Two years ago my husband Al and I watched the documentary Safety to Nome. If you’ve not seen it, it’s about the 350/1000-mile human-powered (by bike, foot, or ski) race through the Alaskan wilderness in the dead of winter. By the way, it’s going on right now. As we’re watching, Al turns to me and asks, “Do you think it’s fucked up that I secretly want to do this?” I have to carefully temper my response. What I want to say is “Fuck yeah it is.” I know what’s going on here. He’s laying the groundwork for something.
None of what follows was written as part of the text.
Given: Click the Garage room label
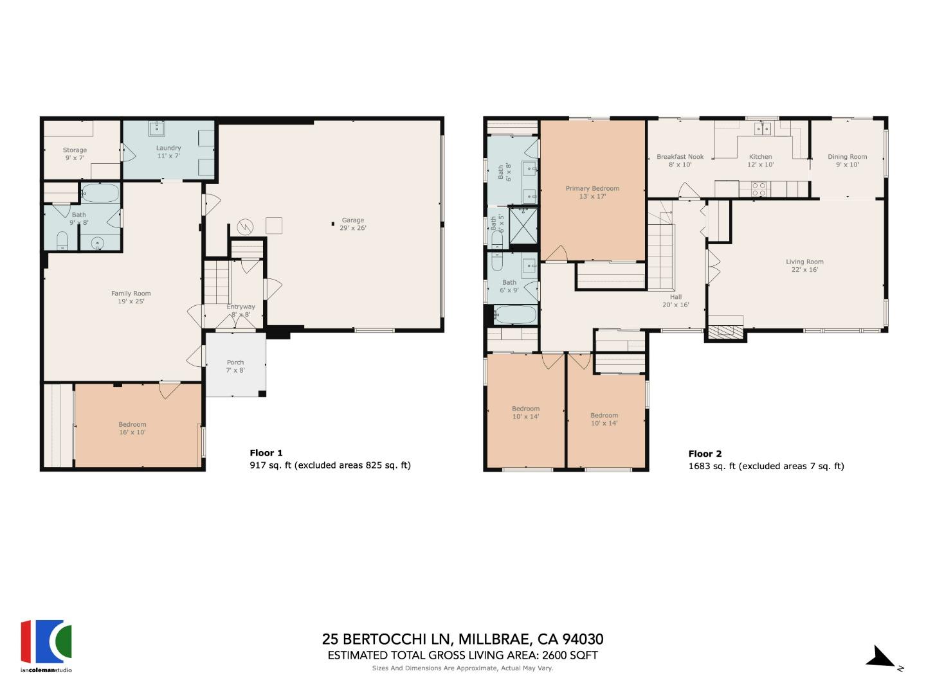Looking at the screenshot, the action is tap(352, 224).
I know he hates the cold, but I also know how much he hates being bested by Mother Nature. Years ago, Al made a similar statement after watching Ride the Divide. Guess what happened? In 2021, we spent 27 days traversing the Divide. Don’t get me wrong, I’m complicit in many of our adventures, however, I am not usually the one who suggests them. With a similar aversion to the cold, and a growing understanding of how expensive quality cold weather gear is, not to mention the fact that our bikes at that moment are probably the worst version of what one might consider a capable steed for riding on the snow, I can feel my anxiety mounting. If you’ve seen the documentary, you know that there are serious safety issues that arise for the protagonist. I emphasize this point to Al. With a bunch of figurative exclamation marks. No way Jose. I’m out. I’ll support you but I have no interest what-so-ever in spending several nights, let alone up to 30, in the untamed Alaskan wilderness.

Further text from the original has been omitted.